▸ PARTS OF THE EXERCISE
(a) Return the passage of the HCV antibody text that begins at the words "Epitope 1, represented" and stops after the words "in this orientation.".
(b) Answer these questions from the HCV antibody text:
(i) How long after incubation was luciferase activity measured?
(ii) For which MAb were the data obtained from a single experiment performed in triplicate?
(iii) What conformation does epitope 1 adopt when bound to MAb24 and HCV1?

▸ SELECTED EXCERPT
____________

Neutralization of HCVcc with N415D, N417S, and H386R/N415D mutations by human MAbs. Serial dilutions of each MAb were incubated with parental HCVcc (WT) or N415D, N417S, or H386R/N415D mutant virus. After 72 h, the luciferase activity was measured. Data shown are the mean of at least three independent experiments performed in triplicate, with the exception of AR5A, which was performed once in triplicate. Neutralization curves were drawn by nonlinear regression analysis (Prism v7) and used to obtain IC₅₀s (Table 2).

FIG 5

Epitope 1, represented as a green ribbon, adopts a β-hairpin conformation when bound to MAb24 and HCV1 (PDB code 4DGY), in contrast to the extended conformations found in structures of HC33.1 (PDB code 4XVJ) and 3/11 (PDB code 4WHT). Note the difference in the angles of approach between MAb24 and HCV1 evident from the shift of the heavy (brown) and light (blue) chains in this orientation.

____________

[Dataset entries]

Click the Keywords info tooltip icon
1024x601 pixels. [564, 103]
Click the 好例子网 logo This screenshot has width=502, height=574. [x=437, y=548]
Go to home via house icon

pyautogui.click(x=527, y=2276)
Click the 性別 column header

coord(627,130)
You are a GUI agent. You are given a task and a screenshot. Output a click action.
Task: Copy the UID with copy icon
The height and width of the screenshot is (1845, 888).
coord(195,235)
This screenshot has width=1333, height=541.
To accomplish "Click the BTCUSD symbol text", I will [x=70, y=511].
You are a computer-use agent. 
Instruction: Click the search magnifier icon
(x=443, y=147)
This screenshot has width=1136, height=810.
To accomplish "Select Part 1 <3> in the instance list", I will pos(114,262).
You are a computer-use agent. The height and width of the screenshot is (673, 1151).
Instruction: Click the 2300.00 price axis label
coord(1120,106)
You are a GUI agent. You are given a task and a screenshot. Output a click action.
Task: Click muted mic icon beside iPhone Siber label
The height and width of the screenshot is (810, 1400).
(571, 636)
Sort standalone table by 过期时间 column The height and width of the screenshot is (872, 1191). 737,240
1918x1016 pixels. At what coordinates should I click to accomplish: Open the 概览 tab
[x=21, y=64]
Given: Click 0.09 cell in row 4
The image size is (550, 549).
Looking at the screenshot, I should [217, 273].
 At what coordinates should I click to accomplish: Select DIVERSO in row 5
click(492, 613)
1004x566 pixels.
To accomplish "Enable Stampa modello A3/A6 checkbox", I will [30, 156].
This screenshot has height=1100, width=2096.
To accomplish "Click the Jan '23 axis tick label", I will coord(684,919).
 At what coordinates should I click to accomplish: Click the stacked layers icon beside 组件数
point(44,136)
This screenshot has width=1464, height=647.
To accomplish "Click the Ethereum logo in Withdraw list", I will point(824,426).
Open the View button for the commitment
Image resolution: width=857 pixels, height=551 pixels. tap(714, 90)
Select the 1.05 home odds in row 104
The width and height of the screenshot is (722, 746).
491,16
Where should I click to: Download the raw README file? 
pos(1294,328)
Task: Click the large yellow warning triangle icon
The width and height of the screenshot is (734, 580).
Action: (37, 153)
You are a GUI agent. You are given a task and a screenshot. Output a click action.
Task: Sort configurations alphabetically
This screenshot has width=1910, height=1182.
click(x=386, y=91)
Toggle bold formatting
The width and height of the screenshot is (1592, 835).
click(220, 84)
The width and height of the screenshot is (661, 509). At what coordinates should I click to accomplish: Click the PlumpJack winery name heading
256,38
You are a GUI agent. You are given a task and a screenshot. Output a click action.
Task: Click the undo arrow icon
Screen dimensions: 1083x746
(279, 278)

____________

▸ SOLUTION SET
(a)
Epitope 1, represented as a green ribbon, adopts a β-hairpin conformation when bound to MAb24 and HCV1 (PDB code 4DGY), in contrast to the extended conformations found in structures of HC33.1 (PDB code 4XVJ) and 3/11 (PDB code 4WHT). Note the difference in the angles of approach between MAb24 and HCV1 evident from the shift of the heavy (brown) and light (blue) chains in this orientation.

(b)
(i) 72 h
(ii) AR5A
(iii) A β-hairpin conformation